Hi everyone. I’m working on a sequence labelling task. During the training f1 scores are abnormally high for validation set. When I try inference it barely gets anythihg right. I thought it may be about how I used the dataset. I don’t get any errors by the way.
I create the dataset with from_list()
function as follows:
train_dataset = Dataset.from_list(train_l)
valid_dataset = Dataset.from_list(valid_l)
test_dataset = Dataset.from_list(test_l)
where each element of train/test/val_l is dictionary in the following form:
{"tokens": [...], "tags":[...]}
After this I simply tokenize each dataset and align tags with the new tokens.
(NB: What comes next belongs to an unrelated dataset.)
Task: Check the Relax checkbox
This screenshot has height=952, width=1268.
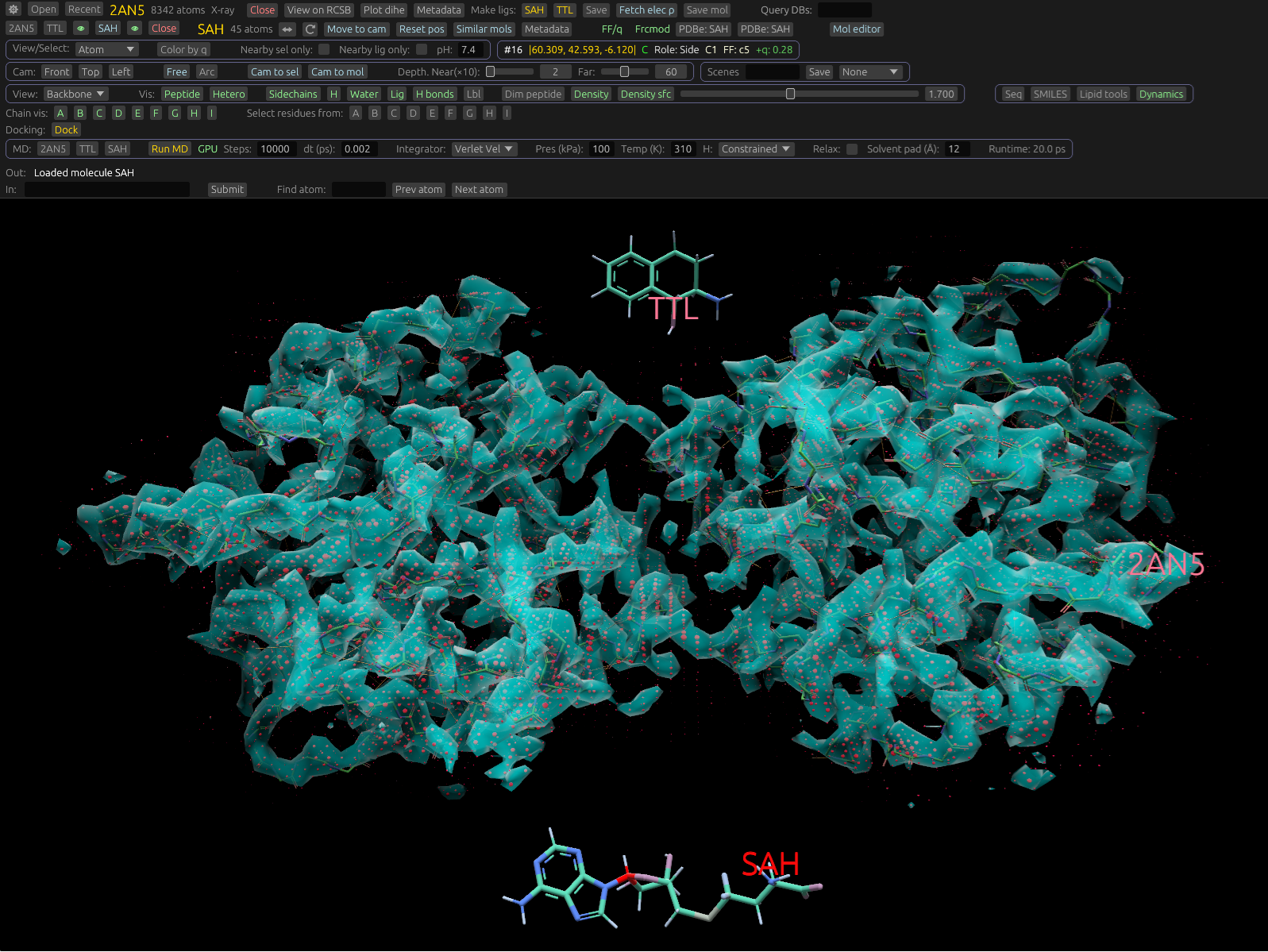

When I run
print(tokenized_train.features)
Outputs:
{'tokens': Sequence(feature=Value(dtype='string', id=None), length=-1, id=None),
'tags': Sequence(feature=Value(dtype='int64', id=None), length=-1, id=None),
'input_ids': Sequence(feature=Value(dtype='int32', id=None), length=-1, id=None),
'token_type_ids': Sequence(feature=Value(dtype='int8', id=None), length=-1, id=None),
'attention_mask': Sequence(feature=Value(dtype='int8', id=None), length=-1, id=None),
'labels': Sequence(feature=Value(dtype='int64', id=None), length=-1, id=None)}
Where labels
are the labels including special -100
and aligned with the byte-pair tokenization. Tags are simplly the tags used for tokens without alighment.
I think there’s something wrong in here. Documentation sasy these should be ClassLabel
so that trainer can understand which values are the target values. On the other hand when I check documentation on loading datasets from local machine it doesn’t mention anything about it.
Can you spot anything wrong here? Should I set ClassLabel
or do anything like that?